On the flight back north i tried to peek out of the windows to see how much snow had gone and help me where i should go for the next few days, but alas the thick cloud obscured the hills below. With reports of the thaw being worse in the west and a new front arriving from the west i went to Lochnagar. I haven't been there for a number of years and must say i really like the place and intend to make the long drive again this winter. Even the easy routes there still boast garden loads of turf and the contrast to the denuded Northern Corries is quite stark.
We tried a hard route on the Pinnacle area as that area appeared the most wintry (see photos) but found that the cracks were full of hard water ice, causing on one pitch a very thought provoking 15m runout of precarious climbing on what should have been a stitch-able crack. We abbed off and moved onto an easier buttress route.

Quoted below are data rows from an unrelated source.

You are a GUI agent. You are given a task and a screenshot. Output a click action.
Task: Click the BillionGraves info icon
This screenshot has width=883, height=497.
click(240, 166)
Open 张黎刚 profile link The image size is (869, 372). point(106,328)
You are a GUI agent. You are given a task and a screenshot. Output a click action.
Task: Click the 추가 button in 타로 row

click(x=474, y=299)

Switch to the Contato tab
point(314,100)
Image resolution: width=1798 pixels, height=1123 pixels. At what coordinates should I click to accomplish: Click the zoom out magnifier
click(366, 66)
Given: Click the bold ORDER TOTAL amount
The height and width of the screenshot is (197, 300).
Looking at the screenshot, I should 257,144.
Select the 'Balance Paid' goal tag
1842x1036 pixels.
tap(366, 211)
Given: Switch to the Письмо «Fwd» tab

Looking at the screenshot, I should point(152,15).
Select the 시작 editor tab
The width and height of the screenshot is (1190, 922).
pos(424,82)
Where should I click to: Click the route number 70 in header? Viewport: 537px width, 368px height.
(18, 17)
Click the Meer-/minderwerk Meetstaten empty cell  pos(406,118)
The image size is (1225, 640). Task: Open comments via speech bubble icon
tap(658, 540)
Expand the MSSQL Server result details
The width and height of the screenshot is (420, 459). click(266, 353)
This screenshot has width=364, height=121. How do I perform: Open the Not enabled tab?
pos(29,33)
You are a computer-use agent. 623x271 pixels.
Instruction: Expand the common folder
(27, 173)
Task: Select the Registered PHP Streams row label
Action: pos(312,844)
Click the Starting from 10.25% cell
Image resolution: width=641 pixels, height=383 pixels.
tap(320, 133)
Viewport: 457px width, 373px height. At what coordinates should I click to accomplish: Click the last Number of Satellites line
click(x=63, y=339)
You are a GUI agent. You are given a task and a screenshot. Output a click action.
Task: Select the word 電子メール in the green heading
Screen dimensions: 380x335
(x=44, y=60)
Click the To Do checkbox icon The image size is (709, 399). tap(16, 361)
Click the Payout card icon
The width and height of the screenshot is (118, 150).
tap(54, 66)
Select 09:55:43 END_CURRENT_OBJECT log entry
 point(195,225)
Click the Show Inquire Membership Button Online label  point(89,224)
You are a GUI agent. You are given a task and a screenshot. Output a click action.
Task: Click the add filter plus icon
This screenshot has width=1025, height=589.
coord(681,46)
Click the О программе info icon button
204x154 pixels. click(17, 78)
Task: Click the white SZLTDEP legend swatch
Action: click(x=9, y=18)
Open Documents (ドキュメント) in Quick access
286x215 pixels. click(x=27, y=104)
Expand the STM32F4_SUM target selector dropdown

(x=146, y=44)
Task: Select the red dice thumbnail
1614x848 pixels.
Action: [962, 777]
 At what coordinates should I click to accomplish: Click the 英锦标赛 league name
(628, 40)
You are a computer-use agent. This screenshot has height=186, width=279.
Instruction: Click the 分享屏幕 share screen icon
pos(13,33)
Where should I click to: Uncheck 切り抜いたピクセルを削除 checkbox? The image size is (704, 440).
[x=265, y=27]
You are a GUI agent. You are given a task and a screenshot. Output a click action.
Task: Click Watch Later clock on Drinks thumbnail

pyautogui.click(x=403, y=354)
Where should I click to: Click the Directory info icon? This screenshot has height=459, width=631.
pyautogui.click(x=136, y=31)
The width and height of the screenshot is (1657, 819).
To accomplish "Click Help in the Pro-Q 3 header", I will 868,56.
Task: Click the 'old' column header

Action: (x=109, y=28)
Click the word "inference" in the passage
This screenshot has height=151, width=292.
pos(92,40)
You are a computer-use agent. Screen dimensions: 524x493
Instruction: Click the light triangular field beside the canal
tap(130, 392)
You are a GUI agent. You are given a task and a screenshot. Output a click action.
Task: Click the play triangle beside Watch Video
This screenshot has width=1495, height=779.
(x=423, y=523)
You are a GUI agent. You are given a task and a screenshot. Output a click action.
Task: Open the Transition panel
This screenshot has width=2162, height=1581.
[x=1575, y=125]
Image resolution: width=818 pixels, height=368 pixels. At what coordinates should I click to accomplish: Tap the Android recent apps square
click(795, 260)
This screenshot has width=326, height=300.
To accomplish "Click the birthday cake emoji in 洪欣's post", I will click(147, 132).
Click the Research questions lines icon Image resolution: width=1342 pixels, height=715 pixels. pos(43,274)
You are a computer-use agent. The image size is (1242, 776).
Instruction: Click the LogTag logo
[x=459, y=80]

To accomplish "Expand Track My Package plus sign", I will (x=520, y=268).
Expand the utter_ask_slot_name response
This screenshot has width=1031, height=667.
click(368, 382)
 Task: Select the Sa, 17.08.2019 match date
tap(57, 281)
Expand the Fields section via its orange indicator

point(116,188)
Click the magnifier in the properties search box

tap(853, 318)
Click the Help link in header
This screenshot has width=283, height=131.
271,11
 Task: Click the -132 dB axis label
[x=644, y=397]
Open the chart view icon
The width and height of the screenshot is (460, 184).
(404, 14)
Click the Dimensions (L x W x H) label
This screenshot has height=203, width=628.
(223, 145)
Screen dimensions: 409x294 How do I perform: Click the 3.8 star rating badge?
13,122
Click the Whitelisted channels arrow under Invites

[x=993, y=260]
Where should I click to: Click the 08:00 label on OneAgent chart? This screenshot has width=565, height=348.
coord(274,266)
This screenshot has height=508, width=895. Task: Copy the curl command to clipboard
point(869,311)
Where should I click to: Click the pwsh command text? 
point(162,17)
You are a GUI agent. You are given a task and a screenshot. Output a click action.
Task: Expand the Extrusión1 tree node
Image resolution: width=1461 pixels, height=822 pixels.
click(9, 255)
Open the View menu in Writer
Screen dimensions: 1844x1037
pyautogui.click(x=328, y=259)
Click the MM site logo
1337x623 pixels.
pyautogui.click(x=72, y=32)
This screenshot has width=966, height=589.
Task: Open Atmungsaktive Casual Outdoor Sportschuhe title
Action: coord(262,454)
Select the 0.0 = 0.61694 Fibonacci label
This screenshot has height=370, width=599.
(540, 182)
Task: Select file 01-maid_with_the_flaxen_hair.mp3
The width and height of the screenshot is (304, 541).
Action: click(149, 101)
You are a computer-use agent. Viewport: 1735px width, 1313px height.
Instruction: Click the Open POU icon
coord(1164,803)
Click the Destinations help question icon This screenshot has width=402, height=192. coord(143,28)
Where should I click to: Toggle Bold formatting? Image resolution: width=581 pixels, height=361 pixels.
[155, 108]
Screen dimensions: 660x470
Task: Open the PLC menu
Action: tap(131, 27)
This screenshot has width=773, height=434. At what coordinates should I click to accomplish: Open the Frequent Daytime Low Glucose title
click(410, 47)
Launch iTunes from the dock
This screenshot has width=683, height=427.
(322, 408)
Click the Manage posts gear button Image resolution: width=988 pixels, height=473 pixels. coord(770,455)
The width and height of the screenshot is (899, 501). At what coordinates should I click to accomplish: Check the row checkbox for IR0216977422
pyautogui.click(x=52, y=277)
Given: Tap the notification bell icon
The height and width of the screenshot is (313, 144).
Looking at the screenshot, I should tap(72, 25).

There were about 7 or 8 teams in the corrie on routes up to V. A party on Grovel wall reported slow climbing and laborious digging for gear in the sugary snow on the crag. This was indicative i think of many of the routes at the moment. The snow on the approach and at the top is mostly hard packed and would be desperate without crampons; the ski touring conditions throughout the Cairngorms at the moment wouldn't be much fun until we get some more fresh snow, which may arrive in the next few days.
I'm hearing some good things about ice climbing in several locations and so hope to investigate this later this week.